Doing business in Haywood County

What’s in the cards? National, state, regional partners play a role in local economic development

What’s in the cards? National, state, regional partners play a role in local economic development

In the first installment of this series on Haywood County’s economic development, the analogy of a bathtub was used to illustrate the county’s economy: water flows in, water drains out and the freeboard is always changing, but amidst all the splashing, insular yet interconnected bubbles of industry rise and fall and swell and pop.

Now take that bathtub and place it an inflatable kiddie pool. Then, take that kiddie pool and float it atop an in-ground pool. Then, take all of that and drop it into the ocean. 

Haywood County’s bathtub is but one in an interconnected pool; it’s from whence our water comes and also to where it goes. 

Those differently-scaled pools represent local, regional, statewide and national economies, all of which have their own development advocates but all of which both draw from and contribute to each other, drastically affecting how money flows into or out of Haywood County. 

 

Sea change

Like many regional, statewide and local economic development agencies, the U.S. Economic Development Administration arose as part of President Lyndon Johnson’s War on Poverty in the mid-1960s. 

Related Items

Established in 1965 under the U.S. Department of Commerce, the EDA is the only federal agency devoted solely to economic development, providing research, planning, technical assistance and grants to regions hoping to attract investment and jobs. 

President Donald Trump’s 2017 budget proposal — which seeks to cut domestic discretionary funding by more than $50 billion and increase military spending by a similar amount — would terminate the EDA amidst a 16 percent cut in Department of Commerce spending. 

The defunding of the EDA — which would eliminate the Appalachian Regional Commission — could be seen as a move to semi-privatize economic development. Removing economic development responsibilities from the government sphere is a sea change, but not a recent one. Local governments — like Haywood County — have been doing so for years, and many state governments have followed suit since the turn of the century.

SEE ALSO: State’s designation for Haywood brings mixed feelings

Counter-intuitively, President Trump may be giving national economic development a boost by defunding the EDA, just as then-Gov.
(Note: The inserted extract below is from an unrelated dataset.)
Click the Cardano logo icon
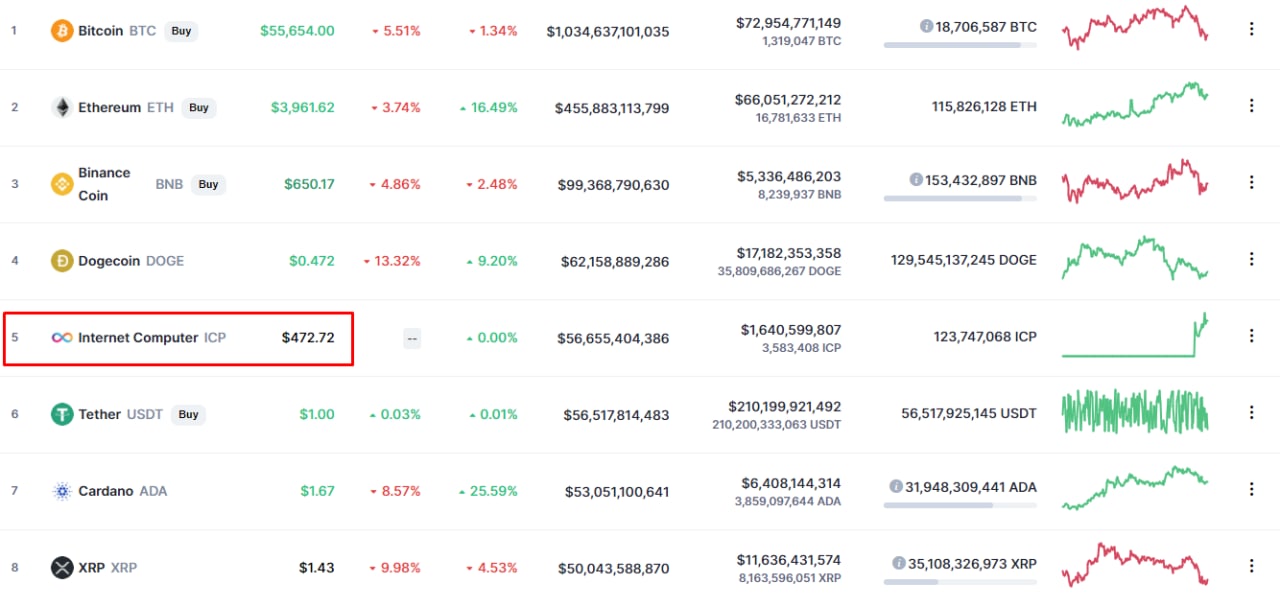This screenshot has width=1280, height=606. tap(62, 491)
Pat McCrory may have given statewide economic development a boost in 2014. 

“At the time, North Carolina was the 16th state to take this approach in migrating functions from what used to be a public agency into a public-private partnership or a non-profit,” said Christopher Chung, CEO of the Economic Development Partnership of North Carolina. “Unlike a state agency, we are set up as a 501 (c) 3 nonprofit, so we are permitted — actually, required by legislation — a to raise a certain amount of private funding each year that can augment the public funding we receive.” 

Prior to Chung’s arrival at the newly-created EDPNC in 2015, economic development in the state was handled by the N.C. Department of Commerce. 

“But if they’re only relying on public resources alone, they are missing out on additional resources that could also help with their mission,” said Chung.

Chung explained that the EDPNC asks private sector companies that would indirectly benefit from its work to support that work with a donation similar to any they might make to any other nonprofit. 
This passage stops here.